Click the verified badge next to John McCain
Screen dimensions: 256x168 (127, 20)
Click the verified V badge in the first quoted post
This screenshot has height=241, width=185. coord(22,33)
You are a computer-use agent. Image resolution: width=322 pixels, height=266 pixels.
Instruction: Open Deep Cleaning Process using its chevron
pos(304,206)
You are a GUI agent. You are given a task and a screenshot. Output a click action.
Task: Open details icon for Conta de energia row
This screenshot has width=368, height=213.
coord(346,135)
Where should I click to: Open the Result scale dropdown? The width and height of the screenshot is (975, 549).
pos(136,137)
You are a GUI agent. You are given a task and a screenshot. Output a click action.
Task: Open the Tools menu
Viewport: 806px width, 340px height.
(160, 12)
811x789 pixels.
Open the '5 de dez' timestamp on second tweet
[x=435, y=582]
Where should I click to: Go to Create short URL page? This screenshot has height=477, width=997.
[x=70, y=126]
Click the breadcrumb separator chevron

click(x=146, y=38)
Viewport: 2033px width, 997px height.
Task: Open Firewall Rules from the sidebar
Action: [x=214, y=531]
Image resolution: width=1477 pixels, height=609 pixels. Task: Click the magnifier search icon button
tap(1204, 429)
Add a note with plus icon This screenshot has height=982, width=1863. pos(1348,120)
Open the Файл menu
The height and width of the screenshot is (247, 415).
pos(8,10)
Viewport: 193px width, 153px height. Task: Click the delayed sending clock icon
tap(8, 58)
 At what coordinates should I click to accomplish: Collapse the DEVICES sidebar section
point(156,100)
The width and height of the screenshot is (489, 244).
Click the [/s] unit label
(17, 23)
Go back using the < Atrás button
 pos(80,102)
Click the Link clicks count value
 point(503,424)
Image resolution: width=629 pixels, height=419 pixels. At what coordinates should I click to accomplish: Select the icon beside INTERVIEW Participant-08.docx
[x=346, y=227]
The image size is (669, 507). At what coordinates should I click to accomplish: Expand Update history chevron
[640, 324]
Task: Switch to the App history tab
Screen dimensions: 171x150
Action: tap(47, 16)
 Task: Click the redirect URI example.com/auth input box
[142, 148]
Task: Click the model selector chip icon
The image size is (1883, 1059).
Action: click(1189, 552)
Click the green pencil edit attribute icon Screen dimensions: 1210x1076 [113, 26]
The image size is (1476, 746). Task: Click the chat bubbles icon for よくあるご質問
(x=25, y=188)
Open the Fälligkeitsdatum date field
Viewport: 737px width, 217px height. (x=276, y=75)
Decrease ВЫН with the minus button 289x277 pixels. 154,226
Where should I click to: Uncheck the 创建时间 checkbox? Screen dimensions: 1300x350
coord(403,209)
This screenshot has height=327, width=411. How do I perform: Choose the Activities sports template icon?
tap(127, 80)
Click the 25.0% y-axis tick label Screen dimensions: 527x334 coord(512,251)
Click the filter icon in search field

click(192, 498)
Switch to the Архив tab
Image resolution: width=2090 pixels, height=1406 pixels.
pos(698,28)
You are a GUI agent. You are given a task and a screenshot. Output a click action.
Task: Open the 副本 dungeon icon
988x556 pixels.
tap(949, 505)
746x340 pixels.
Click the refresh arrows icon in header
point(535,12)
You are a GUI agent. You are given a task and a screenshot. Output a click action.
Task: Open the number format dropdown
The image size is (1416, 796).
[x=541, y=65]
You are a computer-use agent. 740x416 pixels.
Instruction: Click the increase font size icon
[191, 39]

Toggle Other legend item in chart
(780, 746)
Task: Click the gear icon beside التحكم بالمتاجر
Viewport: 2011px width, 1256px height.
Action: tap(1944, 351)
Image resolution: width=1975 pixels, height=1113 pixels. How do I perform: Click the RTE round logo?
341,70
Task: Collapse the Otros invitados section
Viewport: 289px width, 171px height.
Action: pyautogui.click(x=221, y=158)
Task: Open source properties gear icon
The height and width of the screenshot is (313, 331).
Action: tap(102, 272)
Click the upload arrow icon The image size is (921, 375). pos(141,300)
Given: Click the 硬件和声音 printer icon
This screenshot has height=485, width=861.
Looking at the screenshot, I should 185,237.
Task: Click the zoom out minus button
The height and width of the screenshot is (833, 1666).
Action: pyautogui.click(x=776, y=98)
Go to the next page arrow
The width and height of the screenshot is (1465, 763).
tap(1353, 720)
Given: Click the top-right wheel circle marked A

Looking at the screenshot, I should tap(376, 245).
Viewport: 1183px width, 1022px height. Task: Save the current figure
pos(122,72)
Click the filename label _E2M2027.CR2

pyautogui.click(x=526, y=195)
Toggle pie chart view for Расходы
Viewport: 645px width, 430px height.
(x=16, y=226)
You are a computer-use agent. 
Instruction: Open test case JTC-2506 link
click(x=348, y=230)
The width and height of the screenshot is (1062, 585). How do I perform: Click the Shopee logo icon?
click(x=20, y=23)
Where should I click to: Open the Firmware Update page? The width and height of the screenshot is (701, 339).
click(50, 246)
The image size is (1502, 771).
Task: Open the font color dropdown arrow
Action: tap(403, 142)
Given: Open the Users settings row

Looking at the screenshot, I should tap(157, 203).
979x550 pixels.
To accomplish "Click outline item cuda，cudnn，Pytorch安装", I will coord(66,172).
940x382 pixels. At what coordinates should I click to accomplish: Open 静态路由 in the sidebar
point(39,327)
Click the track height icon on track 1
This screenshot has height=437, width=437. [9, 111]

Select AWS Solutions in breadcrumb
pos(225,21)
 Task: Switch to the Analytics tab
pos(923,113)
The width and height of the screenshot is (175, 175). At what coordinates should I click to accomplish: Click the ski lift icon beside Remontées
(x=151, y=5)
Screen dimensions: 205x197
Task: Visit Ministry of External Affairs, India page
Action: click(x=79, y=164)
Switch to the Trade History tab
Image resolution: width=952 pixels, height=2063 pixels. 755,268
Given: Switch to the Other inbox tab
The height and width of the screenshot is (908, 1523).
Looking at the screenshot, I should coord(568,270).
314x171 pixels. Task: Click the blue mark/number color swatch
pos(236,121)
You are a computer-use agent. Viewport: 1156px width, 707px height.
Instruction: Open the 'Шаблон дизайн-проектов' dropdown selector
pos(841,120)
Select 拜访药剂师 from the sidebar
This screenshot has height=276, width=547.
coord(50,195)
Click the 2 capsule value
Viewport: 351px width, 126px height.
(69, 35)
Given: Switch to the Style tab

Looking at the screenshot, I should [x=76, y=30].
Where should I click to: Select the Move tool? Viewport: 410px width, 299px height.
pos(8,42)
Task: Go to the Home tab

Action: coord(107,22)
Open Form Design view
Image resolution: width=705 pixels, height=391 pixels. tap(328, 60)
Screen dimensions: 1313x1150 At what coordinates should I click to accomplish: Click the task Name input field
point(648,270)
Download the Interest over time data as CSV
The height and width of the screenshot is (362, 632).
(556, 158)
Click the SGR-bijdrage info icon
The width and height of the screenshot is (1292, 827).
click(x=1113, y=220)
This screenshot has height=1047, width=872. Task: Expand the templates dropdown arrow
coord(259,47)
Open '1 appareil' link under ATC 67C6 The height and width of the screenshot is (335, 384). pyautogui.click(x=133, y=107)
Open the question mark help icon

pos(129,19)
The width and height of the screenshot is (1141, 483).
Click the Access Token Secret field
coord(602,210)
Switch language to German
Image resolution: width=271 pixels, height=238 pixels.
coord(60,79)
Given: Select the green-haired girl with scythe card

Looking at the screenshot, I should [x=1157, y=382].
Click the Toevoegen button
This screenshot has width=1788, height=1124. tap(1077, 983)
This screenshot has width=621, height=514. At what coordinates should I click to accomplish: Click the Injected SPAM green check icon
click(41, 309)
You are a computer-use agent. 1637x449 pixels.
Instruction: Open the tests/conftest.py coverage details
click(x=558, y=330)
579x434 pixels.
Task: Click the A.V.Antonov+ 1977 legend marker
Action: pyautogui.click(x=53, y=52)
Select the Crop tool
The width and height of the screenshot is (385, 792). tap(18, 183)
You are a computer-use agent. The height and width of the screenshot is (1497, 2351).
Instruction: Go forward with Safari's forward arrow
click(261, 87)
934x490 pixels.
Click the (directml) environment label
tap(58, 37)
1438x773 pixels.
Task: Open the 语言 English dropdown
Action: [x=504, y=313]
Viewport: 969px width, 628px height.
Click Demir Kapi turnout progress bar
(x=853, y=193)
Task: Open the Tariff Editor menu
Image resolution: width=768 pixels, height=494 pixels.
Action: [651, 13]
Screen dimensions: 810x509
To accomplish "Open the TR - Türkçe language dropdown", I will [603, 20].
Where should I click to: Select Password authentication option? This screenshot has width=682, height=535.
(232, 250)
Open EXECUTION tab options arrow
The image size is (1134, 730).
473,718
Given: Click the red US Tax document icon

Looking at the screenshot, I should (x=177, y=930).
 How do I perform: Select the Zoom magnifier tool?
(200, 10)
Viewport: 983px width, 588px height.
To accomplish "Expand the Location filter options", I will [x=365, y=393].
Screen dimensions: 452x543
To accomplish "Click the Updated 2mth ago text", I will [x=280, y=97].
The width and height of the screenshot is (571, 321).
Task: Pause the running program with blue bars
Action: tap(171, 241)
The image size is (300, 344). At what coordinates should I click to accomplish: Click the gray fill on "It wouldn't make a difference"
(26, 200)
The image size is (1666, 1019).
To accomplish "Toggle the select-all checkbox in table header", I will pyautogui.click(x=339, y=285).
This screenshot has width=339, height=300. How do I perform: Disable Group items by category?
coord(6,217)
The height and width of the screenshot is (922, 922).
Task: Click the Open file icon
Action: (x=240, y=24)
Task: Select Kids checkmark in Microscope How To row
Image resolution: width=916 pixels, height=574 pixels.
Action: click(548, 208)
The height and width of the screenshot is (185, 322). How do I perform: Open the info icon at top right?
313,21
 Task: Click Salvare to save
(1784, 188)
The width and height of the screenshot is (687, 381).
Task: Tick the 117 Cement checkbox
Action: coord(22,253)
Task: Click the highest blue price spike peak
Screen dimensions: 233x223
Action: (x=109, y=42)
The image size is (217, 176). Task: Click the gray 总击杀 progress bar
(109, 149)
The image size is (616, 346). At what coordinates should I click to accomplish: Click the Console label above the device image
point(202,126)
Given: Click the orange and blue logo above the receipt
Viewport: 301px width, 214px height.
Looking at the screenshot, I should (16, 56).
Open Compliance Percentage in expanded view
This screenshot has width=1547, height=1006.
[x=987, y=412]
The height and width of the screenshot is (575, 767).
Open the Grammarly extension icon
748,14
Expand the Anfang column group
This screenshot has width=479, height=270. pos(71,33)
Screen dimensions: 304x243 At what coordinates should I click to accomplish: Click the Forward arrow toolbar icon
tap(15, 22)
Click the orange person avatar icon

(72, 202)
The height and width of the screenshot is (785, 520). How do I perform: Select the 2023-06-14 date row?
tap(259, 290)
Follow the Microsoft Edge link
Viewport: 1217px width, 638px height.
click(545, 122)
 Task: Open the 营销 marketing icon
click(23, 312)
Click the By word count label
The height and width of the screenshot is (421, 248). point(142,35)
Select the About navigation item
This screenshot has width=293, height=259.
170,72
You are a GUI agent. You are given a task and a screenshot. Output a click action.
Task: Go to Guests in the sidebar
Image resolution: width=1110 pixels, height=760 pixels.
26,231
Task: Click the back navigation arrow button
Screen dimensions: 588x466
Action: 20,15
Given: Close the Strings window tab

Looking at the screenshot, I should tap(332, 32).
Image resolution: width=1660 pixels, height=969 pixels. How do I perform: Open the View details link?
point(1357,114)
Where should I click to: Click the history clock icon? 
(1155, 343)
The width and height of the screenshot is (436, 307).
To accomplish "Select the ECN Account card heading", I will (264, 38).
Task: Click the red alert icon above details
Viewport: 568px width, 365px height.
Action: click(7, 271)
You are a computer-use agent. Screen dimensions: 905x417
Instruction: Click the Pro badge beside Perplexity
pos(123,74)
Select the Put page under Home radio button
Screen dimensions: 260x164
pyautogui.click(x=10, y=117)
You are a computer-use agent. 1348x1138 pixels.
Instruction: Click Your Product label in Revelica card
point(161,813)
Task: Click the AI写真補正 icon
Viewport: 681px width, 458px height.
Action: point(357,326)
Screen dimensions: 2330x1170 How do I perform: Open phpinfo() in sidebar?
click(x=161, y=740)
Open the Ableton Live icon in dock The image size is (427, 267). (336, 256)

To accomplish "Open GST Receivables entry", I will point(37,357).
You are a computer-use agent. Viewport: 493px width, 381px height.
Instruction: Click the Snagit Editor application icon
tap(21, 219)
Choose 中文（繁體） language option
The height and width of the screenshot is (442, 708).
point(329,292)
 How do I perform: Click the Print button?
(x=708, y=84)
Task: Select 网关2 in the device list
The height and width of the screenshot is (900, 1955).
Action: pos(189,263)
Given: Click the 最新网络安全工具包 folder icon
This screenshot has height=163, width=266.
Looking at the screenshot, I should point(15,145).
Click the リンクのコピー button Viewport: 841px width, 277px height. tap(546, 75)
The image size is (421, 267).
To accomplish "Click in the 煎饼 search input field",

________________________

Please copy the rows exactly, starting at the line that contains "Click the orange person avatar icon" and ending at the line that contains "pos(123,74)".

Click the orange person avatar icon

(72, 202)
The height and width of the screenshot is (785, 520). How do I perform: Select the 2023-06-14 date row?
tap(259, 290)
Follow the Microsoft Edge link
Viewport: 1217px width, 638px height.
click(545, 122)
 Task: Open the 营销 marketing icon
click(23, 312)
Click the By word count label
The height and width of the screenshot is (421, 248). point(142,35)
Select the About navigation item
This screenshot has width=293, height=259.
170,72
You are a GUI agent. You are given a task and a screenshot. Output a click action.
Task: Go to Guests in the sidebar
Image resolution: width=1110 pixels, height=760 pixels.
26,231
Task: Click the back navigation arrow button
Screen dimensions: 588x466
Action: 20,15
Given: Close the Strings window tab

Looking at the screenshot, I should tap(332, 32).
Image resolution: width=1660 pixels, height=969 pixels. How do I perform: Open the View details link?
point(1357,114)
Where should I click to: Click the history clock icon? 
(1155, 343)
The width and height of the screenshot is (436, 307).
To accomplish "Select the ECN Account card heading", I will (264, 38).
Task: Click the red alert icon above details
Viewport: 568px width, 365px height.
Action: click(7, 271)
You are a computer-use agent. Screen dimensions: 905x417
Instruction: Click the Pro badge beside Perplexity
pos(123,74)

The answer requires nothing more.